Foley's CaseAnnotate this Case
358 Mass. 230 (1970)
263 N.E.2d 471
DENNIS J. FOLEY'S CASE.
Supreme Judicial Court of Massachusetts, Hampden.
October 6, 1970.
October 30, 1970.
Present: SPALDING, CUTTER, KIRK, SPIEGEL, REARDON, & QUIRICO, JJ.
Edward L. Donnellan for the employee.
Gerard L. Pellegrini for the self-insurer.
This is an appeal from a final decree of the Superior Court dismissing a claim for compensation under G.L.c. 152, § 34A, on the ground that the "employee has failed to sustain the burden of proving that he was permanently and totally disabled as claimed." The case has been before us on another issue stemming from an earlier claim for compensation under G.L.c. 152, § 35. See Foley's Case, 344 Mass. 456.
On July 3, 1950, the employee sustained injury to his right shoulder while working for the United States Rubber Company (self-insurer) in its Chicopee plant, as a result of which he underwent surgery to his right shoulder. He received total disability compensation from July 12, 1950, to July 12, 1954, when he returned to work with the self-insurer on a restricted job. From July 12, 1954, to December 15, 1954, he was paid partial compensation. He continued his employment with the self-insurer until October 23, 1959, when he reached the mandatory retirement age of sixty-five. In 1960, at a hearing before a single member of the Industrial Accident Board, it was determined that the employee was partially incapacitated. The record before us in Foley's Case, supra, contained reference by the single member in the 1960 hearing to an evaluation of the employee's rights under G.L.c. 152, § 36, in 1956 when "he was considered to have a 60% loss of use of his arm." The record of the 1960 hearing was made a part of the 1964 hearing from which this appeal arises and was incorporated by reference therein. The employee did not seek review of the 1960 determination of incapacity by the single member, and the self-insurer paid partial compensation to him until April 7, 1962, when the statutory maximum of $10,000 was reached. See G.L.c. 152, §§ 34, 35. What is before us *232 comes from the endeavor of the employee to seek further compensation under G.L.c. 152, § 34A. The single member, following a hearing on this claim on August 6, 1964, found total and permanent disability and ordered the self-insurer to pay the employee $30 a week retroactive to April 7, 1962. The reviewing board, with one minor change, adopted the findings and decision of the single member. The employee died shortly thereafter and a suggestion of death was duly filed by his attorney.

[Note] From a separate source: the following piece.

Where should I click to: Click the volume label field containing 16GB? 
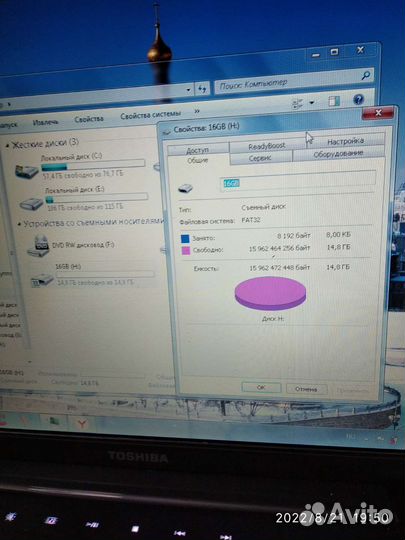[298, 181]
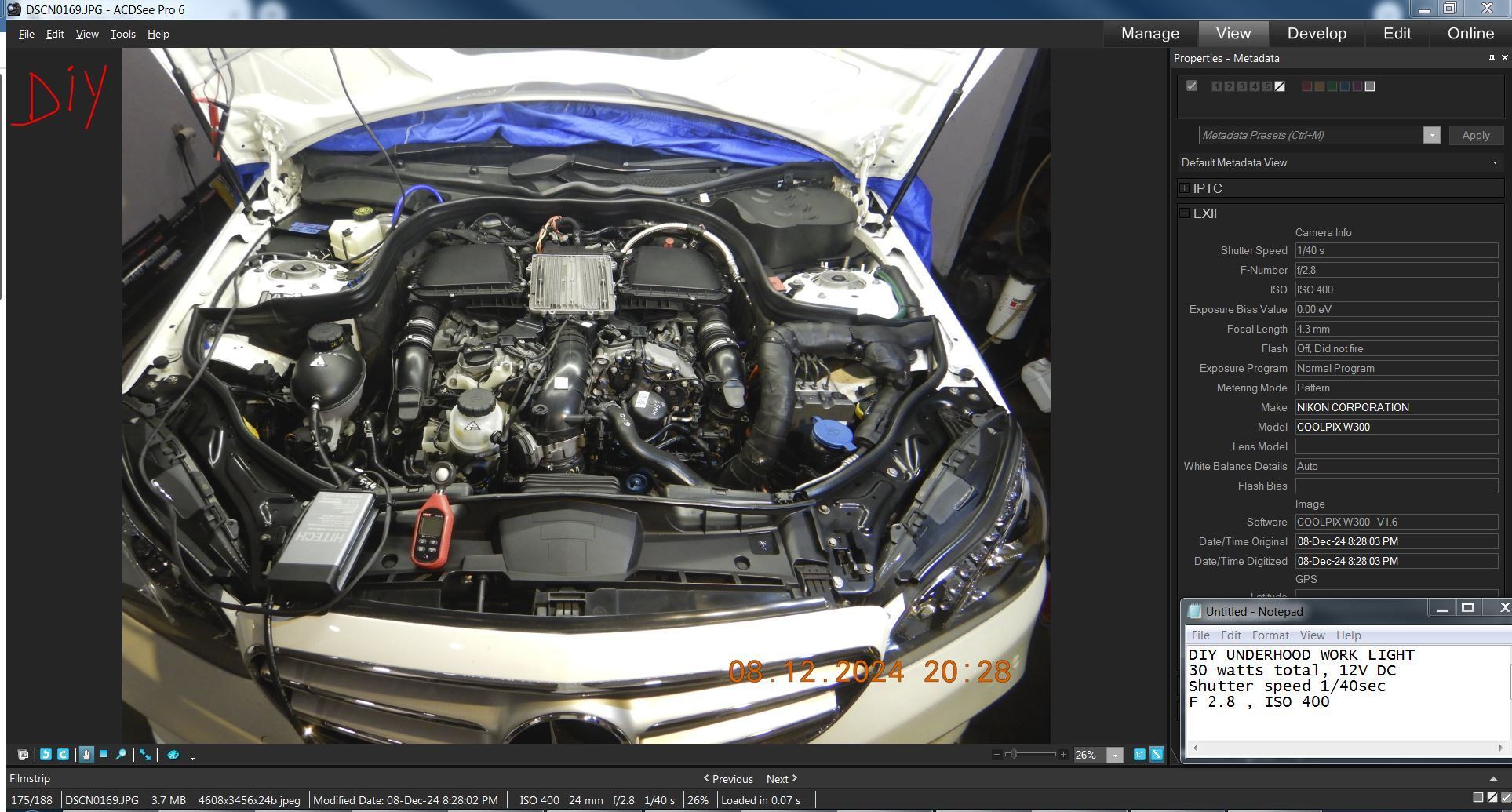Open the zoom percentage dropdown showing 26%

click(1114, 755)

The findings of the reviewing board are to be accepted as final if they are supported by the evidence, including all rational inferences which could be drawn therefrom, and if not tainted by error of law. Frennier's Case, 318 Mass. 635, 638-639. Amello's Case, 320 Mass. 347, 348. Paltsios's Case, 329 Mass. 526, 528. LaFlam's Case, 355 Mass. 409. We are of opinion in this case that the decision of the reviewing board was error and that the Superior Court acted properly in dismissing the claim. Our review of the transcript of the testimony at the 1964 hearing leads us to conclude that it does not support the single member's finding that the employee is "totally disabled within the intent and meaning of § 34A of the Act." Since the employee had been found in 1960 to be only partially incapacitated the burden in the 1964 proceedings was upon him to prove he was now totally incapacitated as a result of his accident. Davis's Case, 304 Mass. 530, 534. Hummer's Case, 317 Mass. 617, 622. We find no evidence to indicate any change in the employee's condition from 1960 to 1964 not due to advancing age. On the contrary, the evidence was that there had in fact been no deterioration in his condition due to the accident. He himself testified that he ceased work simply because he had retired and that the condition of his shoulder at the time of the hearing was as it had been in 1954 when he went back to work. A doctor testifying for the employee admitted that any lessened ability to work on his part since 1959 would be due to advanced age rather than injury. A second doctor who had treated the employee for many years since the accident testified for the self-insurer that the *233 employee had the capacity to carry out the same jobs at the time of the hearing as those he had held from 1954 to 1959, and that the function of his arm from the time he went back to work and thereafter was unchanged. These were the only witnesses at the hearing.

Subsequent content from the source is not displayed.